_Work item:_ Here, the job is to give back every entry below unchanged, omitting pictures.
======== Task inputs
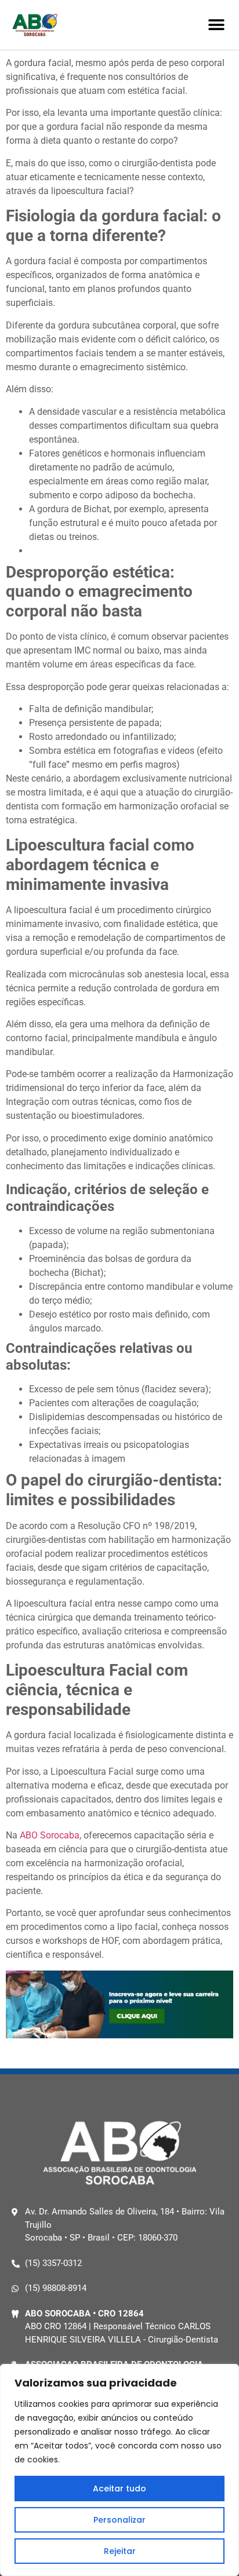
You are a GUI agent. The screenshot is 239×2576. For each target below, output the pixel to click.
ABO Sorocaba (49, 1835)
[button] (217, 25)
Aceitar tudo (119, 2488)
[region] (119, 2470)
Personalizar (119, 2520)
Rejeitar (120, 2551)
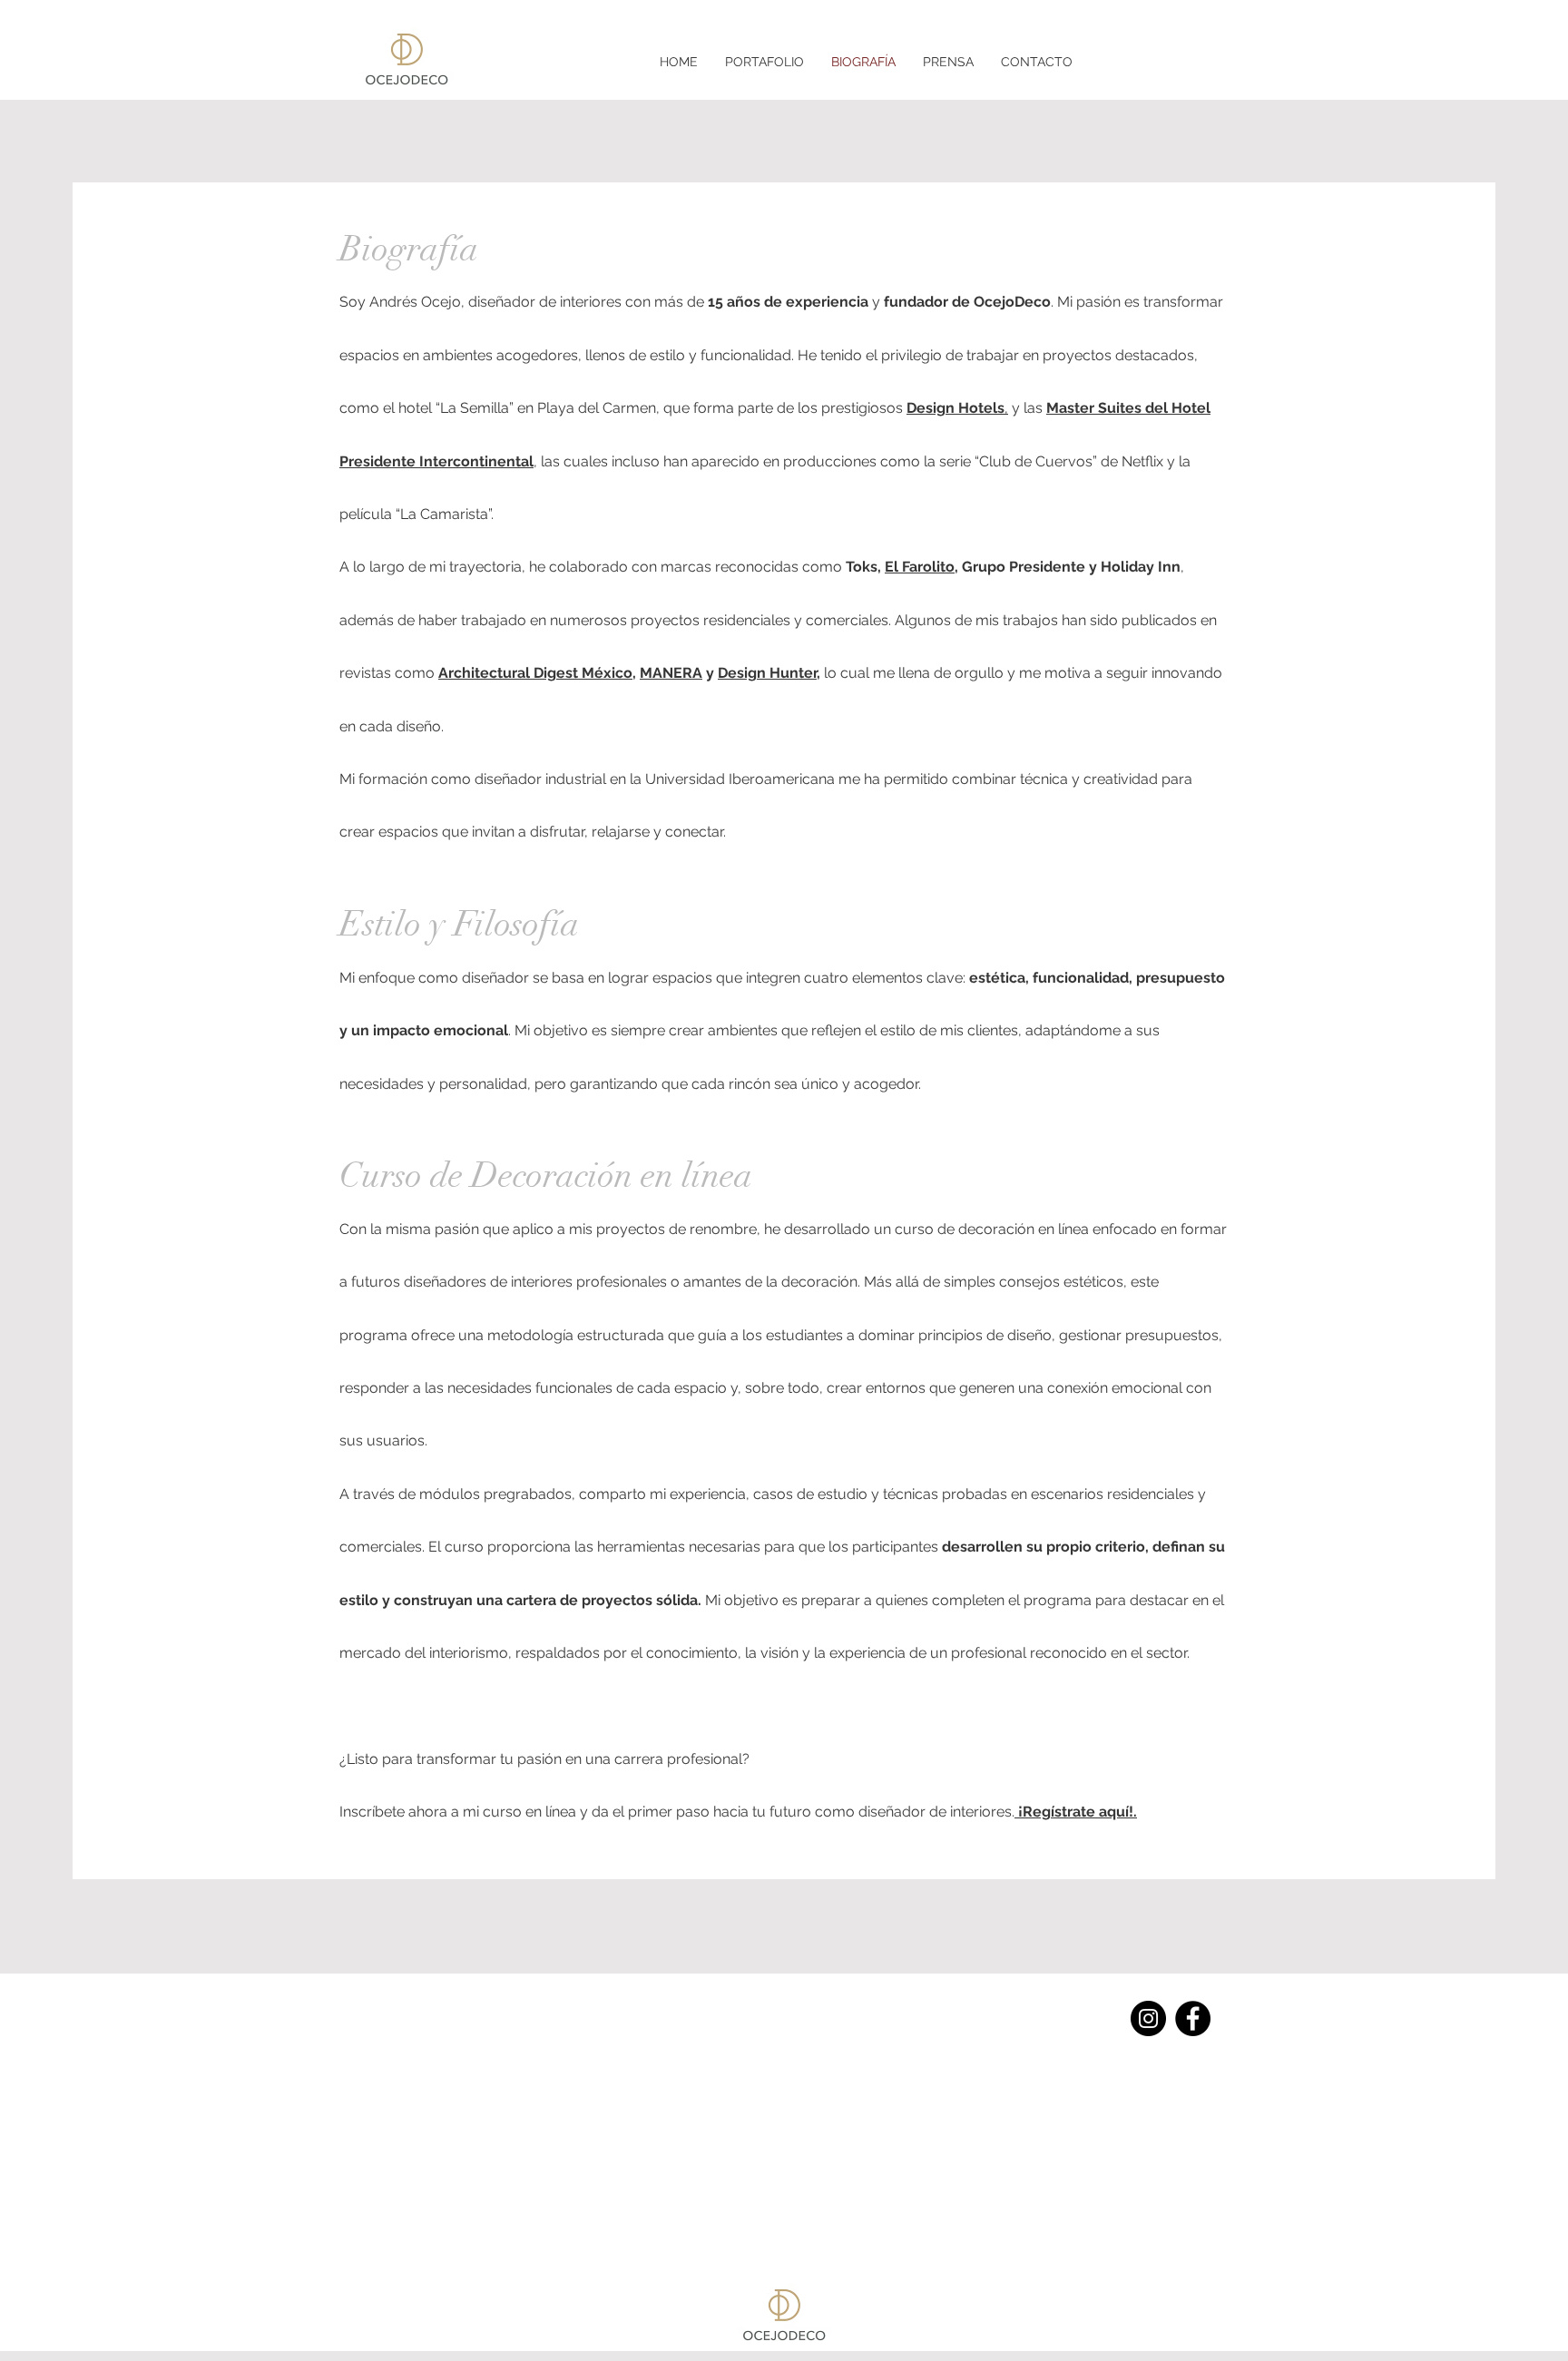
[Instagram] (1148, 2018)
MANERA (671, 672)
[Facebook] (1192, 2018)
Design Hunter (767, 672)
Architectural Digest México (535, 672)
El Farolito (920, 566)
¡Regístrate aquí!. (1075, 1811)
================
_Solution to this exercise:_
You are a GUI agent. The screenshot is 239×2576. For each target below, output the pixel to click.
ABO Sorocaba (49, 1835)
[button] (217, 25)
Aceitar tudo (119, 2488)
[region] (119, 2470)
Personalizar (119, 2520)
Rejeitar (120, 2551)
[Instagram] (1148, 2018)
MANERA (671, 672)
[Facebook] (1192, 2018)
Design Hunter (767, 672)
Architectural Digest México (535, 672)
El Farolito (920, 566)
¡Regístrate aquí!. (1075, 1811)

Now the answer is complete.